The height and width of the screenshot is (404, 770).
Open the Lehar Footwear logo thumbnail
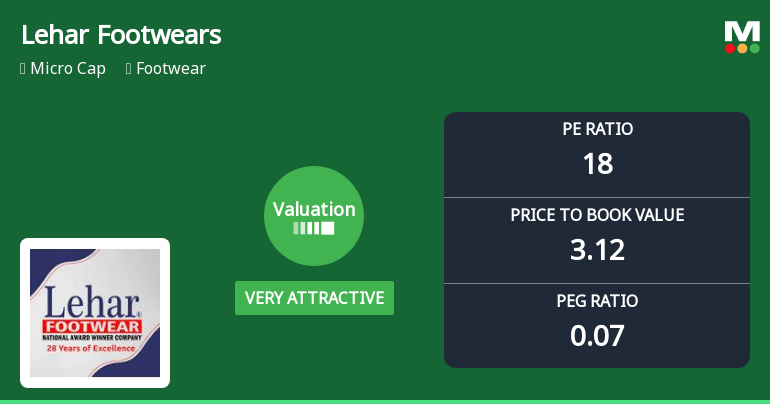95,313
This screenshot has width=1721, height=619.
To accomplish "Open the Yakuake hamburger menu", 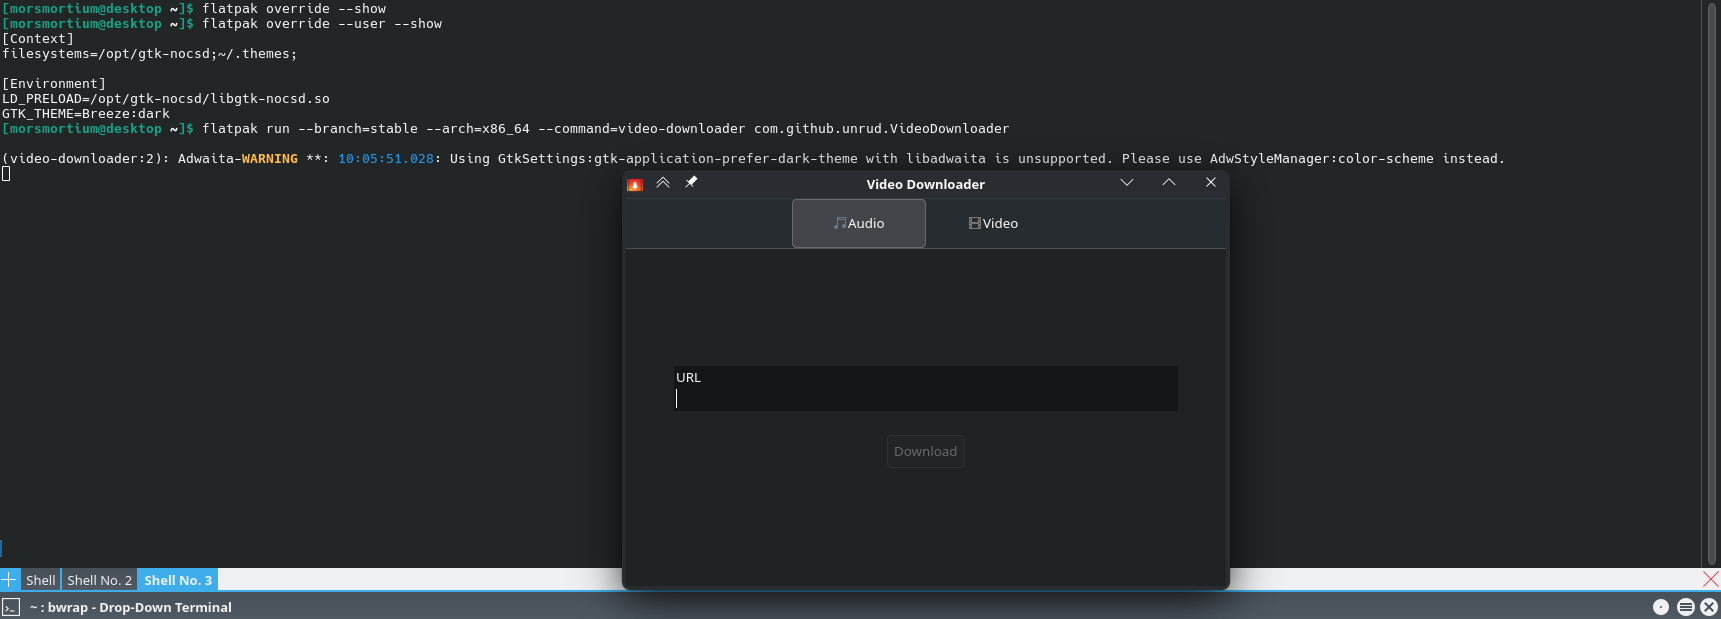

******************************

» REQUIREMENT
Reproduce, word for word, the lines from the one containing "Open the Lehar Footwear logo thumbnail" through the final line above. Leave every picture out.

» EXERCISE RESULT
Open the Lehar Footwear logo thumbnail
95,313
This screenshot has width=1721, height=619.
To accomplish "Open the Yakuake hamburger menu", 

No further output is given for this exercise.